Data records =>
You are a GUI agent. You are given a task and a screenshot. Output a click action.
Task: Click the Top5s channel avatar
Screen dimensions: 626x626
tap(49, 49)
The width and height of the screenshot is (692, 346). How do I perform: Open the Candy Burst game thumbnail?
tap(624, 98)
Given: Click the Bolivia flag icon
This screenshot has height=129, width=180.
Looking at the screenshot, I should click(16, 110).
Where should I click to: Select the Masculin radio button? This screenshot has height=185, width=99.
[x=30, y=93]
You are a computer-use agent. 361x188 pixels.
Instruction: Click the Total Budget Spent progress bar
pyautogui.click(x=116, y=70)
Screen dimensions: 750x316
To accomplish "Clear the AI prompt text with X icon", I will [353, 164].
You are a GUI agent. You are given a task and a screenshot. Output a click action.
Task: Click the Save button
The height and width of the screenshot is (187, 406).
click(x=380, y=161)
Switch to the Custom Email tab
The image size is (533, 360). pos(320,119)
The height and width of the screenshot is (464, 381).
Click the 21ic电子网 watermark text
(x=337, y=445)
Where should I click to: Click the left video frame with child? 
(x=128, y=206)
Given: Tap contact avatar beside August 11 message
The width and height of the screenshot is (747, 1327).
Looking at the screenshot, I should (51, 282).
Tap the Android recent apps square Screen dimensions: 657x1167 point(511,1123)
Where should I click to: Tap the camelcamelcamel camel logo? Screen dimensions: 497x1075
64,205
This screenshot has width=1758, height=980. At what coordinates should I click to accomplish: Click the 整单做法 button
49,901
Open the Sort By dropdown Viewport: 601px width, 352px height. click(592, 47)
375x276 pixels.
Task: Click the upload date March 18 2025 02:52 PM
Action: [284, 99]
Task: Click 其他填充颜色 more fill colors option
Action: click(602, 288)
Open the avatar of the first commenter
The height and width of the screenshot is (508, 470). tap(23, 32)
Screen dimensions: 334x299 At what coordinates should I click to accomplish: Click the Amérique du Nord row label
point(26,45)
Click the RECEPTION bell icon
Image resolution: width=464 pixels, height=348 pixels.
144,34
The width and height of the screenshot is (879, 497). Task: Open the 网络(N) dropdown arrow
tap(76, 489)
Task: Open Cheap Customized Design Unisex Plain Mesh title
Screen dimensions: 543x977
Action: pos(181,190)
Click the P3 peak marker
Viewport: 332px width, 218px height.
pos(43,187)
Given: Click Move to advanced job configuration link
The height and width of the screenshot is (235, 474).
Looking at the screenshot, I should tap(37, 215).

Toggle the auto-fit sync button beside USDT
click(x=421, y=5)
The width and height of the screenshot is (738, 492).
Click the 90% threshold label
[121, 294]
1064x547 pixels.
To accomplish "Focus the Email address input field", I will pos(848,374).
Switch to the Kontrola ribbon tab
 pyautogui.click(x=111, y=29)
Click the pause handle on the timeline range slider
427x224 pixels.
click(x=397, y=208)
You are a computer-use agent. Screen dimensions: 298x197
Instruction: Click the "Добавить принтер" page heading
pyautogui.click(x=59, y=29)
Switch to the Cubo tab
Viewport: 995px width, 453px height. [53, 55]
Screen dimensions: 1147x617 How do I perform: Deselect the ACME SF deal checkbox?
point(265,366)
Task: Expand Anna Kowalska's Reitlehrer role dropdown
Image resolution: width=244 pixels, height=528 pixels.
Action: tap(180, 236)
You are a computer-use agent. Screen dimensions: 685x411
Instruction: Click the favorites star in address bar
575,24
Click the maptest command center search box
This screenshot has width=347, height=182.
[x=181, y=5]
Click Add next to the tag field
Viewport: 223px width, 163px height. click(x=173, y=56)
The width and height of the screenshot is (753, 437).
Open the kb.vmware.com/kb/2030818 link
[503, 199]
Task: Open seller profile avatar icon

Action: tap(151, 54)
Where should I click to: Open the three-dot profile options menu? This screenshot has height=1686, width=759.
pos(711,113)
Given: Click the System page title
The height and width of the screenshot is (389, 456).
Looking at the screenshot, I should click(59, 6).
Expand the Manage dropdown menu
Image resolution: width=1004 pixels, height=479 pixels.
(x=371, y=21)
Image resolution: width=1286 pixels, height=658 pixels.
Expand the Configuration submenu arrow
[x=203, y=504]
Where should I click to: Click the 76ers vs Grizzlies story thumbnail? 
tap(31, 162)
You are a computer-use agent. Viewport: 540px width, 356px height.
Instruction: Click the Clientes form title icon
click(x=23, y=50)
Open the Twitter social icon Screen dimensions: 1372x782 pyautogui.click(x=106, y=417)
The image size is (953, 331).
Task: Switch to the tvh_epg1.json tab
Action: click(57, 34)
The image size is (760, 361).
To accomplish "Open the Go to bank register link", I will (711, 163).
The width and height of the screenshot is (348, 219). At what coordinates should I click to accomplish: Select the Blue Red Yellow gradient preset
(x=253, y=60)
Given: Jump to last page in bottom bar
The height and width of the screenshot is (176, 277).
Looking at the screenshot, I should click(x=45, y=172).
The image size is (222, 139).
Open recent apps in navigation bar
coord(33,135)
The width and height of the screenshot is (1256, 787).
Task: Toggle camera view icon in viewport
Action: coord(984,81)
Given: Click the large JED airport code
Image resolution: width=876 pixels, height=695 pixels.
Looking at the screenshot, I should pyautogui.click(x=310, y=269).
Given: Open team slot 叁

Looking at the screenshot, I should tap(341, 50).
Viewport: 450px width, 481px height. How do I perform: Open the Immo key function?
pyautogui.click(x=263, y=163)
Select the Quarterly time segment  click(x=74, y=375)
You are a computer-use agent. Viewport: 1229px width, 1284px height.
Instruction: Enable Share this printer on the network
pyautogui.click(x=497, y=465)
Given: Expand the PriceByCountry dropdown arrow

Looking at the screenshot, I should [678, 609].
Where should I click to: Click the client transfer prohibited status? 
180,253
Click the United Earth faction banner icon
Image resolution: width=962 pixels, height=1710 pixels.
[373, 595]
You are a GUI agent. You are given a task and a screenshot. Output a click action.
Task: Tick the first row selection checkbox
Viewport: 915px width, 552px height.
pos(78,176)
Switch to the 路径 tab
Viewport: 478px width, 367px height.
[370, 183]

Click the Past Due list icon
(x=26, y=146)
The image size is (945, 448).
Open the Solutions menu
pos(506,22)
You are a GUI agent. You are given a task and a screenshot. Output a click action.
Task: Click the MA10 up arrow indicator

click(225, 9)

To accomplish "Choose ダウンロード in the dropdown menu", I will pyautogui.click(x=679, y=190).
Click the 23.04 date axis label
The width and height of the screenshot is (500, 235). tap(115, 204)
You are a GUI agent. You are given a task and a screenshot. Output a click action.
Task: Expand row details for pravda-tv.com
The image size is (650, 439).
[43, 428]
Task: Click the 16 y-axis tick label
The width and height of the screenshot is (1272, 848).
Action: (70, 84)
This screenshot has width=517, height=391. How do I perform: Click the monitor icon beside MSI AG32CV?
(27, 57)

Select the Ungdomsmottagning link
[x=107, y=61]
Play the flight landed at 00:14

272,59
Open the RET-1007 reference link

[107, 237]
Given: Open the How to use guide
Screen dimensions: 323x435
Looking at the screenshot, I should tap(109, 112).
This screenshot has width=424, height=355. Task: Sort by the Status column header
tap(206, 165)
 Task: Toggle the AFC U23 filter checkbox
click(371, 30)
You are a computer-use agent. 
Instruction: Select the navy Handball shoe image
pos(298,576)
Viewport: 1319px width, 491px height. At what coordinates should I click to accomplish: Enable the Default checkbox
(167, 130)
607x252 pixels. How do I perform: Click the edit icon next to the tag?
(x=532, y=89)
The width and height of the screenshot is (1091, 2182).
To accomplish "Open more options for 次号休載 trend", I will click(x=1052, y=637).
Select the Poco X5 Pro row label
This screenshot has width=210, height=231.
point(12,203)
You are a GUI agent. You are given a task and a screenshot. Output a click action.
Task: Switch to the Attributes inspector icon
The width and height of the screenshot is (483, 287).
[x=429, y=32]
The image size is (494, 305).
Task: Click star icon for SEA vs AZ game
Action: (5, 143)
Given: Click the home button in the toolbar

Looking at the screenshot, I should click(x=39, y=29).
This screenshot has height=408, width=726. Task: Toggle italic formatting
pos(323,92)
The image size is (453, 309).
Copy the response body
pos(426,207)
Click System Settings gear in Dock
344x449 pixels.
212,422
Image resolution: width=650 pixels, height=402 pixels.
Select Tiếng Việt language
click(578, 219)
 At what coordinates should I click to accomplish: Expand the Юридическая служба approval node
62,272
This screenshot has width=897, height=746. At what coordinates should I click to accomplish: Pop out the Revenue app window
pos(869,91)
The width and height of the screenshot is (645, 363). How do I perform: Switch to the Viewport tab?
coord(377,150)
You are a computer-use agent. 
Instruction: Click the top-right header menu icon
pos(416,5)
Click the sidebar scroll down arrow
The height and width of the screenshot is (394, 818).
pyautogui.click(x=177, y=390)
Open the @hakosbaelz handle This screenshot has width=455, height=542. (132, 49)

Problem requirements => One stretch of the lines above is wanted, from the line that contains "Task: Open seller profile avatar icon" through the line that contains "The image size is (760, 361).". Output it exactly.

Response area =>
Task: Open seller profile avatar icon

Action: tap(151, 54)
Where should I click to: Open the three-dot profile options menu? This screenshot has height=1686, width=759.
pos(711,113)
Given: Click the System page title
The height and width of the screenshot is (389, 456).
Looking at the screenshot, I should click(59, 6).
Expand the Manage dropdown menu
Image resolution: width=1004 pixels, height=479 pixels.
(x=371, y=21)
Image resolution: width=1286 pixels, height=658 pixels.
Expand the Configuration submenu arrow
[x=203, y=504]
Where should I click to: Click the 76ers vs Grizzlies story thumbnail? 
tap(31, 162)
You are a computer-use agent. Viewport: 540px width, 356px height.
Instruction: Click the Clientes form title icon
click(x=23, y=50)
Open the Twitter social icon Screen dimensions: 1372x782 pyautogui.click(x=106, y=417)
The image size is (953, 331).
Task: Switch to the tvh_epg1.json tab
Action: click(57, 34)
The image size is (760, 361).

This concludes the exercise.